How does Duo’s “skill file” approach make the assistant’s behavior controllable?
What role does deterministic querying (e.g., Wikidata) play alongside generative text?
Review Questions
- If you had two notes with the same key terms but one is much longer, which similarity measure from the discussion would likely handle that better and why?
- Explain how entity extraction, entity linking, and relation extraction differ, and which one is most directly responsible for turning text into graph edges.

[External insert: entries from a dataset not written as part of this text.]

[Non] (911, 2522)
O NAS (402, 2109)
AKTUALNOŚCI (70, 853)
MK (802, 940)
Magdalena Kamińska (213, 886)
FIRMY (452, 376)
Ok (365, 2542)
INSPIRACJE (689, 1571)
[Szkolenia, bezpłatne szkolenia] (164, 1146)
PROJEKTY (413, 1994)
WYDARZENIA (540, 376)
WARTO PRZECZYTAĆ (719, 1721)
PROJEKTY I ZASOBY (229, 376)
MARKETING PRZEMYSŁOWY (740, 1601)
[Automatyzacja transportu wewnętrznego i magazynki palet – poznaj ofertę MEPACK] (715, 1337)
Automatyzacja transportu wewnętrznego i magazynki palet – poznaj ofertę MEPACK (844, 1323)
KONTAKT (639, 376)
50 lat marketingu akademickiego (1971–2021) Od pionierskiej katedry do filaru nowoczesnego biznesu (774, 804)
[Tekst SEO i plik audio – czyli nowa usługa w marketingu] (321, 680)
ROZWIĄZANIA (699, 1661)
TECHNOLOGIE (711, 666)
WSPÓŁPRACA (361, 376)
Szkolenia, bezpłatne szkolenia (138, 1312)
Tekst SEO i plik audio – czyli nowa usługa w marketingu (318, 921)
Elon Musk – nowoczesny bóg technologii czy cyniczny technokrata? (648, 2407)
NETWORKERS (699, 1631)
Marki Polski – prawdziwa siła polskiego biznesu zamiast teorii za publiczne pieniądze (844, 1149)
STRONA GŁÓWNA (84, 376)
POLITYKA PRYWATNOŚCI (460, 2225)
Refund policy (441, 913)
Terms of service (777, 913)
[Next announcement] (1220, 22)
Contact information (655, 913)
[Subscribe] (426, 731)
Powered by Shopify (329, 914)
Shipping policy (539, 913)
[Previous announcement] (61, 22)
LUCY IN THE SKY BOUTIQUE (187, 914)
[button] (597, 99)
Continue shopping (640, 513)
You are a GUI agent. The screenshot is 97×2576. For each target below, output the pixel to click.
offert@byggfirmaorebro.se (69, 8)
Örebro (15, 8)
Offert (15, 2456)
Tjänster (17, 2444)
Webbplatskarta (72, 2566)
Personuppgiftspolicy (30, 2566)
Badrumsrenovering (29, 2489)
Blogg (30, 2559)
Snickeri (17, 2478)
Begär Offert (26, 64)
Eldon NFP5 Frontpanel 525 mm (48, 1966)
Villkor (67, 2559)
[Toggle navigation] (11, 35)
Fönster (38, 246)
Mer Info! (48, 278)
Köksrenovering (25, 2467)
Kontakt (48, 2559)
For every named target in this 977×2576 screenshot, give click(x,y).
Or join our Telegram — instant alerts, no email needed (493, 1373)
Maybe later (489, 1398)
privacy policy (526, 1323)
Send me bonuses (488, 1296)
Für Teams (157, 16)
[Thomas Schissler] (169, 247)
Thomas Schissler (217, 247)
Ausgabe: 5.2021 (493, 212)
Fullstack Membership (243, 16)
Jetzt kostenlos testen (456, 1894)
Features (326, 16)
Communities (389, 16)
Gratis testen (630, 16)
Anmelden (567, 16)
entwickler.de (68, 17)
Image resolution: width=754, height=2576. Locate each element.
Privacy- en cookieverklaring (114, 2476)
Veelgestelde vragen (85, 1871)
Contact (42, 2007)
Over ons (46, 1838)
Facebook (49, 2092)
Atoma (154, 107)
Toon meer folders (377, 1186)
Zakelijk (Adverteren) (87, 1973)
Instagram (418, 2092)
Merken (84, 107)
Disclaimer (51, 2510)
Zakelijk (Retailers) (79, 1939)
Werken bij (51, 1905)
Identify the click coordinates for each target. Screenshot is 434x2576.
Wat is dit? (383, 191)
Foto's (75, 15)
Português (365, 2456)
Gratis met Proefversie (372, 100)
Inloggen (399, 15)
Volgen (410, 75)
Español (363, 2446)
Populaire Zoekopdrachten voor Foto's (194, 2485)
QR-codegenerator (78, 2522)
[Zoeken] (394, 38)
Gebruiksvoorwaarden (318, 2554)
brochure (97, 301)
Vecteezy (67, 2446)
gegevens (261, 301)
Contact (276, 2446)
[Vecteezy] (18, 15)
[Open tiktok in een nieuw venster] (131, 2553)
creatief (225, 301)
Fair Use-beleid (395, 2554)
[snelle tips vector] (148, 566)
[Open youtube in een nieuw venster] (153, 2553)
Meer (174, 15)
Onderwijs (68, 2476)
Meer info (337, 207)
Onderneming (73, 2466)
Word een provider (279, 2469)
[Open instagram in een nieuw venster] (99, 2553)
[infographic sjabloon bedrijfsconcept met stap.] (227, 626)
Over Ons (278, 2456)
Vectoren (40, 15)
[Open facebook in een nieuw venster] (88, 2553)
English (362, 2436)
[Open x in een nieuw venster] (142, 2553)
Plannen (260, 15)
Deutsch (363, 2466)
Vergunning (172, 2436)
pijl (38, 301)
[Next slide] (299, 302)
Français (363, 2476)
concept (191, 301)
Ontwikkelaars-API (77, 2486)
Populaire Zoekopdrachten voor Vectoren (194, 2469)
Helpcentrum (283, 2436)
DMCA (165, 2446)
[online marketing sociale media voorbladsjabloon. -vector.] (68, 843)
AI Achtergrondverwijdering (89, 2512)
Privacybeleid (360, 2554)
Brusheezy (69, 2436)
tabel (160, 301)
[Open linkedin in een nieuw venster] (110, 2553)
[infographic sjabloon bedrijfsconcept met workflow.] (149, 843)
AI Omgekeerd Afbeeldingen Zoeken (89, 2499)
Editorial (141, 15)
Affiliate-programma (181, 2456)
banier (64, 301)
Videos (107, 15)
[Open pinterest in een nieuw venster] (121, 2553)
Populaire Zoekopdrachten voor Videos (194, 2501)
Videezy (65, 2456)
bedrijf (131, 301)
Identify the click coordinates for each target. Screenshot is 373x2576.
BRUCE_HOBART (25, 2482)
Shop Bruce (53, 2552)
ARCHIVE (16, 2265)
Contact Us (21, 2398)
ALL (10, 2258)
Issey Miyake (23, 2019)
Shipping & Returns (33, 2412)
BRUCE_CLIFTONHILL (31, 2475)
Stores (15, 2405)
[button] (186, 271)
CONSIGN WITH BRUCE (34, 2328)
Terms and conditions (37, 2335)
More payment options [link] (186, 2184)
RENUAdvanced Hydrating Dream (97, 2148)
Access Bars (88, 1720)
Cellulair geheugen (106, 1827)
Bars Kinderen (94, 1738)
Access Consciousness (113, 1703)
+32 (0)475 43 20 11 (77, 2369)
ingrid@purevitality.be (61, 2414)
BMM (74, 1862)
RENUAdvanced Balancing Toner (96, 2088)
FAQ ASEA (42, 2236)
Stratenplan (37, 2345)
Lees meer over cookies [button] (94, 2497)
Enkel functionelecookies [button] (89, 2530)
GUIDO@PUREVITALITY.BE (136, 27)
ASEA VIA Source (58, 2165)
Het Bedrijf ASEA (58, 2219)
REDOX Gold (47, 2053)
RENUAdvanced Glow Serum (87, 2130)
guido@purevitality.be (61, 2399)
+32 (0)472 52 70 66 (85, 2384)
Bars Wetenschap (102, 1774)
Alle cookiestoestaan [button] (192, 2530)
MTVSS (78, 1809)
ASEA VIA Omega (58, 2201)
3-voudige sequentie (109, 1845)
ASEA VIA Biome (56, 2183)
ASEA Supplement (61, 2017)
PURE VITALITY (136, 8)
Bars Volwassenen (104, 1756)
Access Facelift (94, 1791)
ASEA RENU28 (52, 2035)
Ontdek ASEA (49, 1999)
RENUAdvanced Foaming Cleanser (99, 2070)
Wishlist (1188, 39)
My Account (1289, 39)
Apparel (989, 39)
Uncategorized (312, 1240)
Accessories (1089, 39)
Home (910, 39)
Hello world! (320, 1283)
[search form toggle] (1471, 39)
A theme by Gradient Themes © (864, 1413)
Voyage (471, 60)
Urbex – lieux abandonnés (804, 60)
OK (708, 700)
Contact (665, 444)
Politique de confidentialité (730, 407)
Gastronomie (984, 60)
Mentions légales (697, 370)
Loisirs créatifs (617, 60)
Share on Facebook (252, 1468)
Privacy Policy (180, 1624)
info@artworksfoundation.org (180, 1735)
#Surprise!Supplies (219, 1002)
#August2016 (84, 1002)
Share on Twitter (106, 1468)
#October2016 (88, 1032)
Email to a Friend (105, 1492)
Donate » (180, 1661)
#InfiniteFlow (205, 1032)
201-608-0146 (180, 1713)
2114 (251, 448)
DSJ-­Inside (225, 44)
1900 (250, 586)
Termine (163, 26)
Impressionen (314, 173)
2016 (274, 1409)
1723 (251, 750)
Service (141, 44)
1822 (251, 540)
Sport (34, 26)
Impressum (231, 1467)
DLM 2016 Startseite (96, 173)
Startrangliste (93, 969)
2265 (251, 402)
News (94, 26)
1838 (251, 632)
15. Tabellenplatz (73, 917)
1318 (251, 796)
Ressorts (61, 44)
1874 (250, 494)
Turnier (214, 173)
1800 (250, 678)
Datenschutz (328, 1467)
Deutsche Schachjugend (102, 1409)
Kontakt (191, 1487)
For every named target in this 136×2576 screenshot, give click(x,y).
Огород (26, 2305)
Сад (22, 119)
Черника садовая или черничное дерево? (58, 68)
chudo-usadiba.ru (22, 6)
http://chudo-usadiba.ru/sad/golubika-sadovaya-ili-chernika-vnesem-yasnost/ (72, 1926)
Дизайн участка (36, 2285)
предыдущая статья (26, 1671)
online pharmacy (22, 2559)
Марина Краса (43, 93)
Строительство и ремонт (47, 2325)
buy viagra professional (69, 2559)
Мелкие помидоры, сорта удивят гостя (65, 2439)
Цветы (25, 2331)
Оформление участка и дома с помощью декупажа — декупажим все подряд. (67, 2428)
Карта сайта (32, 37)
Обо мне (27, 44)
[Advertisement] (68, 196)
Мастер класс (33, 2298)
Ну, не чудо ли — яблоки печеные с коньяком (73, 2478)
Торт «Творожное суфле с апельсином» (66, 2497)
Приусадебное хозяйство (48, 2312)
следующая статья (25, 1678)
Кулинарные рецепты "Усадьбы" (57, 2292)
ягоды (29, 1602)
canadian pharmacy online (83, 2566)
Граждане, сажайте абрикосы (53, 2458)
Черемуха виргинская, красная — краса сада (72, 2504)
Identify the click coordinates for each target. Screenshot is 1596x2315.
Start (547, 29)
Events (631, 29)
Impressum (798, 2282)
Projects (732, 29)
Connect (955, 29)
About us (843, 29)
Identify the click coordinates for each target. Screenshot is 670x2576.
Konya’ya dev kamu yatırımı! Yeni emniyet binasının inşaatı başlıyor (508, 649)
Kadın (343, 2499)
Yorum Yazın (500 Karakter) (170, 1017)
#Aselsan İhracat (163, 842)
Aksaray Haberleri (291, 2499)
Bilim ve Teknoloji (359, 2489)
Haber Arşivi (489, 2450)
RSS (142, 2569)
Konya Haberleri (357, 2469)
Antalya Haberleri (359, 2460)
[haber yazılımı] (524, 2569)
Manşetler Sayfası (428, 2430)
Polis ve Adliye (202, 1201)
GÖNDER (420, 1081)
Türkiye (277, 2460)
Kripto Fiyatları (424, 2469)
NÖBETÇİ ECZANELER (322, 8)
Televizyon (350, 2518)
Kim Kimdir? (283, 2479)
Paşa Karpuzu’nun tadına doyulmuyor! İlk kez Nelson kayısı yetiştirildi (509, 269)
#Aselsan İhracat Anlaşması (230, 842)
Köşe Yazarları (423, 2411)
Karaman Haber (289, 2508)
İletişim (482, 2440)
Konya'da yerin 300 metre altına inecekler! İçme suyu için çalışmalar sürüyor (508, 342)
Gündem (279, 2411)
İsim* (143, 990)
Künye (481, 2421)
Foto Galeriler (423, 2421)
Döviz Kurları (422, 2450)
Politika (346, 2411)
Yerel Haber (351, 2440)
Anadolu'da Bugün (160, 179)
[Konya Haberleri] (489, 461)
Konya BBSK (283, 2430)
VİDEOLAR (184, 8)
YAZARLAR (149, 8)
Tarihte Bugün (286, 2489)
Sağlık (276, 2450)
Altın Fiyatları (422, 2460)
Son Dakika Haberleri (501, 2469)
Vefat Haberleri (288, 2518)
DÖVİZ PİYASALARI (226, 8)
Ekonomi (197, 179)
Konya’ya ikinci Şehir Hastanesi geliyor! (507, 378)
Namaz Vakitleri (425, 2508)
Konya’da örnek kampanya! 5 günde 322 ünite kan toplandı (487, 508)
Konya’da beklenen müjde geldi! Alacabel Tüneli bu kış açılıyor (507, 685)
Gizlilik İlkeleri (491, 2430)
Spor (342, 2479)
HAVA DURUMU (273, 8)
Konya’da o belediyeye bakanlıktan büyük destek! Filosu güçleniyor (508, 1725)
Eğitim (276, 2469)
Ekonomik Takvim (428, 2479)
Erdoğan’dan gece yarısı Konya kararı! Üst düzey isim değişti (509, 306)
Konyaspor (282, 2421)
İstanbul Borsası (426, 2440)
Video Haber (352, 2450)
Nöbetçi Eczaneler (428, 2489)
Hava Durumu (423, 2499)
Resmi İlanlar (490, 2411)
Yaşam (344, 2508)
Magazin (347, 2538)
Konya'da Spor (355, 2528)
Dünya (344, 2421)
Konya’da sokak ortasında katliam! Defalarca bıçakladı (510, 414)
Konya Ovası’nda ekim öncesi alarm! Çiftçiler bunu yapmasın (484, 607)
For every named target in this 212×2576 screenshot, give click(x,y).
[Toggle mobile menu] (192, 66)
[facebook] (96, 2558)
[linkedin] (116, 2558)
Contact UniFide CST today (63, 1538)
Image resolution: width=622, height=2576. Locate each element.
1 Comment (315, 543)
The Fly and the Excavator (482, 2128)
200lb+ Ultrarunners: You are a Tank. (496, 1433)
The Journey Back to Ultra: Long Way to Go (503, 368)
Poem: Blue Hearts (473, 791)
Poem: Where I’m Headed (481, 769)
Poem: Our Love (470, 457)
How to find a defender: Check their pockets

- In Duo’s skill system, what are placeholders used for, and how can skills be composed to build context before generating an answer?
Key Points
- 1
TF-IDF converts notes into weighted term vectors by combining term frequency with inverse document frequency to emphasize distinctive words.
- 2
Cosine similarity compares note vectors by angle, reducing sensitivity to note length and focusing on term distribution overlap.
- 3
Graph-based vault views aim to make relationships navigable by showing nodes, edges, and optionally “why” explanations for connections.
- 4
NLP automation can replace manual entity annotation by performing entity extraction, entity linking, and relation extraction to infer graph structure from text.
- 5
Duo’s behavior is controlled through markdown “skill files” that define patterns with placeholders filled from user prompts and/or vault context.
- 6
Duo can mix generative responses with deterministic actions, including code execution and structured queries to sources like Wikidata.
- 7
Safety and reliability remain central concerns because language models can confabulate and personal fine-tuning can introduce bias in style and content.